Patients with stage II to IVB nasopharyngeal carcinoma who were treated with nedaplatin-based concurrent chemoradiotherapy, achieved 5-year survival rates comparable to those of patients treated with cisplatin chemoradiotherapy, but with fewer toxic effects, shows a study in JAMA Network Open.

The findings confirm that nedaplatin-based chemoradiotherapy could be considered as an alternative to cisplatin for stage II to IVB nasopharyngeal carcinoma, wrote authors who were led by Lin-Quan Tang, MD, PhD, Sun Yat-sen University Cancer Center, Guangzhou, China.

While the National Comprehensive Cancer Network recommends radiotherapy administered concurrently with 100 mg/m2 of cisplatin every 3 weeks for patients with stage II to IVB nasopharyngeal carcinoma, the addition of cisplatin-based chemotherapy to radiotherapy increases the frequency of treatment-related toxic effects. They include severe gastrointestinal responses, hearing deficits, renal toxic effects, and neurotoxic effects, decreasing treatment adherence and patient quality of life. An antitumor drug with similar therapeutic efficacy to cisplatin but with reduced adverse effects is needed urgently, authors wrote.

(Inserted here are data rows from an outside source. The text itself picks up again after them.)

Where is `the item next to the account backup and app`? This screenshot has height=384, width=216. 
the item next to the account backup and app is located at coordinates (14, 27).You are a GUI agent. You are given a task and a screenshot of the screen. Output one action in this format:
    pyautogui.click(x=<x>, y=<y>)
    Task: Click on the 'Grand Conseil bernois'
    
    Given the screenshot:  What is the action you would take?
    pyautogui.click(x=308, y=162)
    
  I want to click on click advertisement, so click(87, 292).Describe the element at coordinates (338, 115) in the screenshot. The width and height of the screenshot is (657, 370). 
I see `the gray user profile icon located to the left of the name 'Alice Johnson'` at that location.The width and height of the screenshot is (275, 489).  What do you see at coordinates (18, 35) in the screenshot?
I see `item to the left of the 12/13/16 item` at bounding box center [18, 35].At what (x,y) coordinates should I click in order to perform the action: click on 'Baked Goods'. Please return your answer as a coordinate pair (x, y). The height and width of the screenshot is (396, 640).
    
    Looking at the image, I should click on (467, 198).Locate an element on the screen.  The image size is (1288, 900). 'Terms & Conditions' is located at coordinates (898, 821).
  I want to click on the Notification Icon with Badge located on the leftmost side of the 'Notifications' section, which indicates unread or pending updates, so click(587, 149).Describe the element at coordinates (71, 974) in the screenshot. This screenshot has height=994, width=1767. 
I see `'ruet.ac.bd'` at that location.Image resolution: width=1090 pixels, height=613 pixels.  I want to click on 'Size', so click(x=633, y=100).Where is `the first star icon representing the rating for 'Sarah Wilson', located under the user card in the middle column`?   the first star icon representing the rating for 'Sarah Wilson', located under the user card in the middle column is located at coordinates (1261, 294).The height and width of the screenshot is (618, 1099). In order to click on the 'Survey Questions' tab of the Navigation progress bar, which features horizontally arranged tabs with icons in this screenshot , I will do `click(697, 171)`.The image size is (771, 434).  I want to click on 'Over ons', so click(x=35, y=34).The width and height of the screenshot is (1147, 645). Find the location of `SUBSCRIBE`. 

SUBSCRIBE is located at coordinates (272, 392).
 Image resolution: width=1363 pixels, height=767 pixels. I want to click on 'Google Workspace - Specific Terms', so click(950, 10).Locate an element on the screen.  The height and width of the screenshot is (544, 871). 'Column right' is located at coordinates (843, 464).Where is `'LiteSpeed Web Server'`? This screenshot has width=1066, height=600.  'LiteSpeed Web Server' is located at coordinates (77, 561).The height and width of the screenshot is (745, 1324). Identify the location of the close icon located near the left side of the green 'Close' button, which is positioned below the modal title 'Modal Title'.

The cisplatin analogue nedaplatin, designed to decrease the nephrotoxic and gastrointestinal toxic effects seen with cisplatin, has antitumor mechanisms and efficacy similar to cisplatin. It has demonstrated effectiveness and tolerability in various malignant tumors, and has, in vitro, shown potential as a radiosensitizing agent with nasopharyngeal carcinoma and cervical squamous cell carcinoma cells.

In the initial 2-year results of the phase 3 randomized trial in this population of patients with stage II to IVB nasopharyngeal carcinoma, nedaplatin-based concurrent chemoradiotherapy was noninferior to cisplatin-based concurrent chemoradiotherapy with differences of 1.9% and 1.0% (P = .005 and P = .002), in the intention-to-treat and per-protocol analyses of progression-free survival, respectively. Patients (n = 402) were randomly assigned (1:1) to receive nedaplatin (100 mg/m2)– or cisplatin (100 mg/m2)–based chemotherapy every 3 weeks for three cycles concurrently with intensity-modulated radiotherapy. Information on long-term follow-up and late toxic effects was limited.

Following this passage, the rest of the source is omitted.